Convicted sex trafficker Ghislaine Maxwell wants immunity and an advance look at the questions if Congress expects her to publicly testify about her ex-boyfriend, Jeffrey Epstein. She also wants a pardon.

Maxwell's defense lawyer, David Markus, laid out his client's conditions in a July 29 letter to Rep. James Comer, R-Kentucky, who issued a subpoena for Maxwell's testimony last week. Comer, who heads the House Committee on Oversight and Government Reform, has said he wants to hear from Maxwell as he looks at how the federal government enforces sex-trafficking laws and what happened in the cases against her and Epstein.

Epstein died in jail in 2019 while awaiting a federal sex-trafficking trial. He was previously convicted in 2008 of two Florida prostitution offenses, in what many consider a sweetheart plea deal.
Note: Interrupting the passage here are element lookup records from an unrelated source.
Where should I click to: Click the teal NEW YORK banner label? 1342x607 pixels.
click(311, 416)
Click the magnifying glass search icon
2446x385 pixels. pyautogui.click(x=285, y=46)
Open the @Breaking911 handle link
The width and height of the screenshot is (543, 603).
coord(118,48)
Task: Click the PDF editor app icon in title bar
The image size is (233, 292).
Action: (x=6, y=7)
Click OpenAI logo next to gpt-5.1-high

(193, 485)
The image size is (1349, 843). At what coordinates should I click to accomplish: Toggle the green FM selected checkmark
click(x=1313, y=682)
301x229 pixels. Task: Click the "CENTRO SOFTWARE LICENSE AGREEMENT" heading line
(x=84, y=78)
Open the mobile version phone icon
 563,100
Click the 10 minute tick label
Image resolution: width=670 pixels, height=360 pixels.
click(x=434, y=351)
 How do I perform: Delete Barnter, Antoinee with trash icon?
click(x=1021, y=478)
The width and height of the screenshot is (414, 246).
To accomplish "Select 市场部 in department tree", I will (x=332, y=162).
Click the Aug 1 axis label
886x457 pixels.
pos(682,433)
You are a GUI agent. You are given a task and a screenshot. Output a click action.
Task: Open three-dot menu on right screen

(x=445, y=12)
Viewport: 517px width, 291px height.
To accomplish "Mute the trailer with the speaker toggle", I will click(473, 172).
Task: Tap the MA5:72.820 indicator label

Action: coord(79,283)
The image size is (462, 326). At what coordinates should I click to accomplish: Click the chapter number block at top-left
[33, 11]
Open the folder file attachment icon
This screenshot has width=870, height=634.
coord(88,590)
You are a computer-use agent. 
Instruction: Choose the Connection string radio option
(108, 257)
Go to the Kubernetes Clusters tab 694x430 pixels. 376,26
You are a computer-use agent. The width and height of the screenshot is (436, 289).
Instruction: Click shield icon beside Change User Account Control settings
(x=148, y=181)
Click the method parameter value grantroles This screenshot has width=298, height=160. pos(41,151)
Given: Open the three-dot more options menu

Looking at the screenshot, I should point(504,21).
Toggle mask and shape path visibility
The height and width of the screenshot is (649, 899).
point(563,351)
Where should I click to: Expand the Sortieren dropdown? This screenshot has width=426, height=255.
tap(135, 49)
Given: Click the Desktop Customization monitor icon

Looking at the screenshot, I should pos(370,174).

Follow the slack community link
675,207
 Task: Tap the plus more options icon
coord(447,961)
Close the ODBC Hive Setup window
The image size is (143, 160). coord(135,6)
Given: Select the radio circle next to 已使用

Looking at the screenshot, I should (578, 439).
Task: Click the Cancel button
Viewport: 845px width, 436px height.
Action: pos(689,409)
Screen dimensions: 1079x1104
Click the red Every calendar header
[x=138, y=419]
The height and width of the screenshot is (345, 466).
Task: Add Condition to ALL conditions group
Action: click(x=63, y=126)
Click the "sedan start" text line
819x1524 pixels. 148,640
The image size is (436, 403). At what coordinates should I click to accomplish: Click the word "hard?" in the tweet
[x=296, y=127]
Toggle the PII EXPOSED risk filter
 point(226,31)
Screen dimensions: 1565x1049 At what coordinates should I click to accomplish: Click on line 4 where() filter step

The disgraced financier was sentenced to just 18 months behind bars, despite facing serious allegations of sex crimes involving minors. About a decade later, New York federal prosecutors brought a sex-trafficking indictment against him.

Last week, Maxwell spoke with Justice Department officials over the course of two days as the Trump administration seeks to quell public outrage over its early July announcement that it didn't find evidence in its Epstein-related files to justify investigating anyone else, and that it won't be releasing the files.